(Assigned task): The answer must be an exact transcription of every record.

(Data supplied):
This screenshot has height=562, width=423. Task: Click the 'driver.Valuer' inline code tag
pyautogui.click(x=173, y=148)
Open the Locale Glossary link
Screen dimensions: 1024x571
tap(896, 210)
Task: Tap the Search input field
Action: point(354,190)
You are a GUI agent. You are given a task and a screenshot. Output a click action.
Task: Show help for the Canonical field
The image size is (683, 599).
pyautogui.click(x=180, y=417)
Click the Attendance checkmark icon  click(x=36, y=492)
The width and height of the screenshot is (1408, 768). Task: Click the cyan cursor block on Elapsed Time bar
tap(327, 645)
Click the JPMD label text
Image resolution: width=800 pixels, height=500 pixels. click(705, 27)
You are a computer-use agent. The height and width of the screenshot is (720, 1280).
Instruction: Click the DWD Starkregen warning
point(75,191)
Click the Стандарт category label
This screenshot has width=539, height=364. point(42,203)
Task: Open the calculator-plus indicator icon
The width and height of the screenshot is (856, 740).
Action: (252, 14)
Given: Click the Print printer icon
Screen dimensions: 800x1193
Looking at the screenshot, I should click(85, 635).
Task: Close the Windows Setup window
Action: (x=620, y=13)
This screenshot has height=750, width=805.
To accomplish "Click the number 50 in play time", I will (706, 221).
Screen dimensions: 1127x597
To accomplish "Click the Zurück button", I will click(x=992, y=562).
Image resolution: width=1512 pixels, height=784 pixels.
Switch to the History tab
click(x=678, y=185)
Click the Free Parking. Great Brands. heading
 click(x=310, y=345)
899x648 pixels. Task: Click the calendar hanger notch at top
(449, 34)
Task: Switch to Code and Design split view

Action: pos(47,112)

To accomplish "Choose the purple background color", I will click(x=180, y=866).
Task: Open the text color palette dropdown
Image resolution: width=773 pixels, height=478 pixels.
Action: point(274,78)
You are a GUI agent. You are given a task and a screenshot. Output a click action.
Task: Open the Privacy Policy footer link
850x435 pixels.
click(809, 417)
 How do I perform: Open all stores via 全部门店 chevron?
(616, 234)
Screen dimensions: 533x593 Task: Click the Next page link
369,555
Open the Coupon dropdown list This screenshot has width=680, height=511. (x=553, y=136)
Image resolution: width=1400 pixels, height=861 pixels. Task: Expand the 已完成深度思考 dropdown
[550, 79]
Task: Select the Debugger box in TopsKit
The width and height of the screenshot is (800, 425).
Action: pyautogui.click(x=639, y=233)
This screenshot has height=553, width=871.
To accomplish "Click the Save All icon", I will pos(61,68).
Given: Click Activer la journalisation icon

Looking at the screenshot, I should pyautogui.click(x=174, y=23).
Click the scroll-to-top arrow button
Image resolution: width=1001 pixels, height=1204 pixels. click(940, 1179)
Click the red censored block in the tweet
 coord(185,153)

(Solution for this problem):
This screenshot has height=562, width=423. Task: Click the 'driver.Valuer' inline code tag
pyautogui.click(x=173, y=148)
Open the Locale Glossary link
Screen dimensions: 1024x571
tap(896, 210)
Task: Tap the Search input field
Action: point(354,190)
You are a GUI agent. You are given a task and a screenshot. Output a click action.
Task: Show help for the Canonical field
The image size is (683, 599).
pyautogui.click(x=180, y=417)
Click the Attendance checkmark icon  click(x=36, y=492)
The width and height of the screenshot is (1408, 768). Task: Click the cyan cursor block on Elapsed Time bar
tap(327, 645)
Click the JPMD label text
Image resolution: width=800 pixels, height=500 pixels. click(705, 27)
You are a computer-use agent. The height and width of the screenshot is (720, 1280).
Instruction: Click the DWD Starkregen warning
point(75,191)
Click the Стандарт category label
This screenshot has width=539, height=364. point(42,203)
Task: Open the calculator-plus indicator icon
The width and height of the screenshot is (856, 740).
Action: (252, 14)
Given: Click the Print printer icon
Screen dimensions: 800x1193
Looking at the screenshot, I should click(85, 635).
Task: Close the Windows Setup window
Action: (x=620, y=13)
This screenshot has height=750, width=805.
To accomplish "Click the number 50 in play time", I will (706, 221).
Screen dimensions: 1127x597
To accomplish "Click the Zurück button", I will click(x=992, y=562).
Image resolution: width=1512 pixels, height=784 pixels.
Switch to the History tab
click(x=678, y=185)
Click the Free Parking. Great Brands. heading
 click(x=310, y=345)
899x648 pixels. Task: Click the calendar hanger notch at top
(449, 34)
Task: Switch to Code and Design split view

Action: pos(47,112)

To accomplish "Choose the purple background color", I will click(x=180, y=866).
Task: Open the text color palette dropdown
Image resolution: width=773 pixels, height=478 pixels.
Action: point(274,78)
You are a GUI agent. You are given a task and a screenshot. Output a click action.
Task: Open the Privacy Policy footer link
850x435 pixels.
click(809, 417)
 How do I perform: Open all stores via 全部门店 chevron?
(616, 234)
Screen dimensions: 533x593 Task: Click the Next page link
369,555
Open the Coupon dropdown list This screenshot has width=680, height=511. (x=553, y=136)
Image resolution: width=1400 pixels, height=861 pixels. Task: Expand the 已完成深度思考 dropdown
[550, 79]
Task: Select the Debugger box in TopsKit
The width and height of the screenshot is (800, 425).
Action: pyautogui.click(x=639, y=233)
This screenshot has height=553, width=871.
To accomplish "Click the Save All icon", I will pos(61,68).
Given: Click Activer la journalisation icon

Looking at the screenshot, I should pyautogui.click(x=174, y=23).
Click the scroll-to-top arrow button
Image resolution: width=1001 pixels, height=1204 pixels. click(940, 1179)
Click the red censored block in the tweet
 coord(185,153)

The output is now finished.